Based on the profitability criteria for the year, Corporate Social responsibility requirements under section 135 of the Companies Act, 2013 are applicable to the Company for the year under review.

The company is seeking and planning to incorporate the CSR initiatives to address the requirements of Section 135 for financial year 2023-24.

17.0 NOMINATION AND

REMUNERATION COMMITTEE AND VIGIL MECHANISM

The provisions of Section 178 of the Companies Act, 2013 read with Rule 6 and 7 of the Companies (Meetings of the Board and its Powers) Rules, 2014 are applicable to the Company. Nomination and Remuneration Policy in the Company is designed to create a high performance culture. It enables the Company to attract motivated and retained manpower in competitive market, and to harmonize the aspirations of human resources consistent with the goals of the Company.

The composition of the NRC Committee and the details of meetings attended by its members are given below:

Name Designation
Mr. Abdul Quadir Chairperson
Mr. Roni Soni Member
Mrs. Rishita Gupta Member

The meeting of Nomination and Remuneration Committee was held on 27th October 2023

18.0 EXTRACT OF THE ANNUAL

RETURN

As required under Section 134(3)(a) of the Companies Act, 2013, the Annual Return under Section 92 in the prescribed form shall be available on our website ambeylab.com.

19.0 CONSERVATION OF ENERGY, TECHNOLOGY ABSORPTION AND

FOREIGN EXCHANGE EARNINGS AND OUTGO

The details in respect of conservation of energy, technology absorption and foreign exchange earnings and outgo, as required under sub-section (3) (m) of Section 134 of the Companies Act, 2013 read with Rule (8)(3) of the Companies (Accounts) Rules, 2014 are given as under:

Conservation of Energy:

The companys operations are not power extensive. The company is taking every step to conserve and minimize the use of energy wherever possible such as using energy efficient computer terminals, purchasing energy efficient equipments etc.

Technology absorption:

The company has not imported any technology during the financial year 2023-24.

Foreign Exchange Earnings and Outgo:

The foreign exchange direct export income was Rs. 802.45Lakhs and Expenses of Rs. 2.73 Lakhs.

20.0 COMPLIANCE OF SECRETARIAL

STANDARD

During the year 2023-24, the Company has complied with applicable Secretarial Standards issued by The Institute of Company Secretaries of India.

21.0 DECLARATION BY AN

INDEPENDENT DIRECTOR(S) AND RE- APPOINTMENT, IF ANY

In terms of Section 149 of the Companies Act, 2013 and rules made there under, the Company has two Non-Promoter Non-Executive Independent Directors in line with the act. The Company has received necessary declaration from each Independent Director under Section 149 (7) of the Companies Act, 2013 that they meet the criteria of independence laid down in Section 149 (6) of the Act. Further, all the Independent Directors of the Company have registered themselves in the Independent Director Data Bank.
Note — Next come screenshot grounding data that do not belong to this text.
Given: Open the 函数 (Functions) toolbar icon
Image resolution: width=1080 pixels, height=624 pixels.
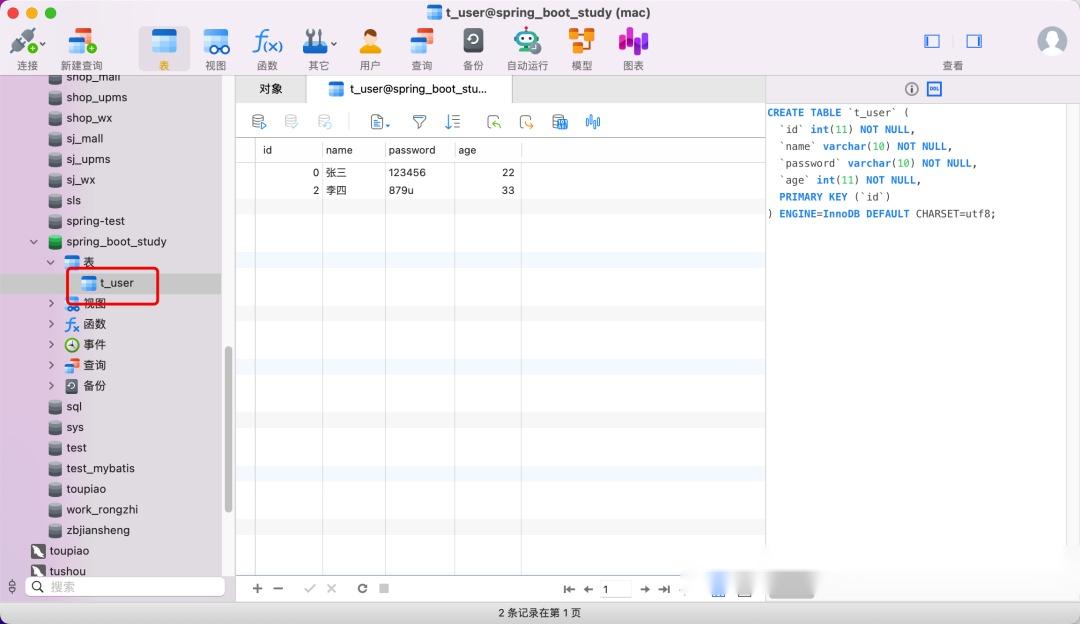Looking at the screenshot, I should [267, 45].
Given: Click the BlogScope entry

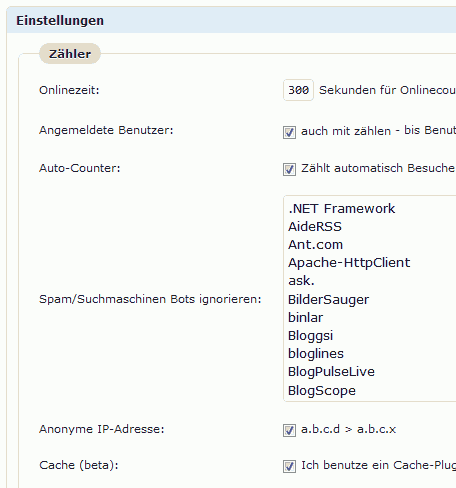Looking at the screenshot, I should click(322, 390).
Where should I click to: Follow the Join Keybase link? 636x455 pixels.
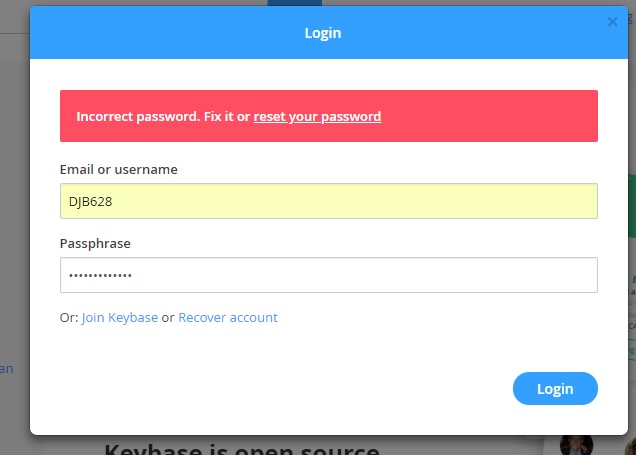120,318
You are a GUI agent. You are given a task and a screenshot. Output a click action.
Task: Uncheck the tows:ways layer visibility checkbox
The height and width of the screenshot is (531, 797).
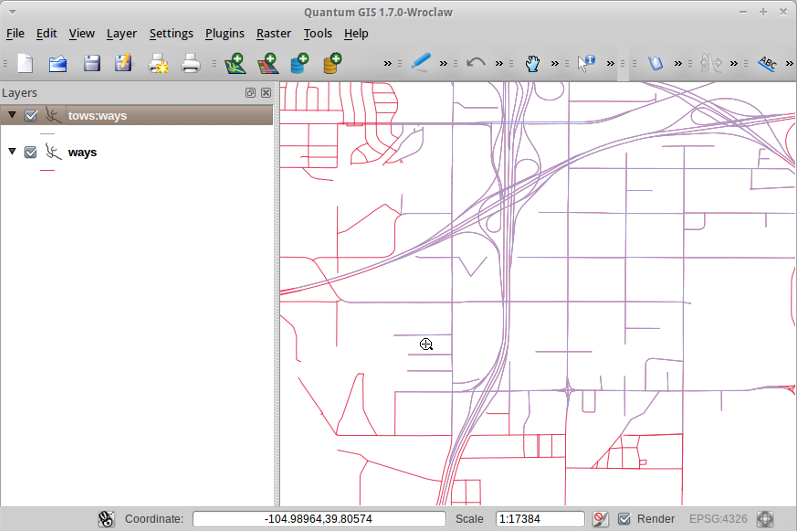[31, 116]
22.0 DETAILS OF DIFFERENCE

BETWEEN THE AMOUNT OF VALUATION DONE AT THE TIME OF ONE TIME SETTLEMENT AND THE VALUATION DONE WHILE TAKING LOAN FROM THE BANKS OR FINANCIAL INSTITUTIONS ALONG WITH REASONS THEREOF

As Company has not done any one time settlement during the year under review hence no disclosure is required.

23.0 DISCLOSURE UNDER THE

SEXUAL HARASSMENT OF WOMEN

AT WORKPLACE (PREVENTION, PROHIBITION AND REDRESSAL) ACT, 2013

The company has in place an appropriate policy on Prevention of Sexual Harassment of Women at Workplace in accordance with the provisions of The Sexual Harassment of Women at Workplace (Prevention, Prohibition & Redressal) Act, 2013, to prevent sexual harassment of its employees. The Policy has been communicated internally to all employees. Internal Complaints Committee has been set up to redress complaints received regarding sexual harassment. All employees (permanent, contractual, temporary, trainees) are covered under this policy. The Company did not receive any complaints during the financial year.

24.0 MANAGERIAL REMUNERATION

24.1 Details of the ratio of the remuneration of each director to the median employees remuneration and other details as required pursuant to Rule 5(1) of the Companies (Appointment and Remuneration of Managerial Personnel) Rules, 2014. - N.A.

24.2 Details of every employee of the Company as required pursuant to 5(2) of the Companies (Appointment and Remuneration of Managerial Personnel) Rules, 2014-None of the employee covers under this clause.

24.3 Any director who is in receipt of any commission from the company and who is a Managing Director or Whole-time Director of the Company shall receive any remuneration or commission from any Holding Company or Subsidiary Company of such Company subject to its disclosure by the Company in the Boards Report - N.A.

24.4 The following disclosures shall be mentioned in the Board of Directors report under the heading “Corporate Governance”, if any, attached to the financial statement- N.A.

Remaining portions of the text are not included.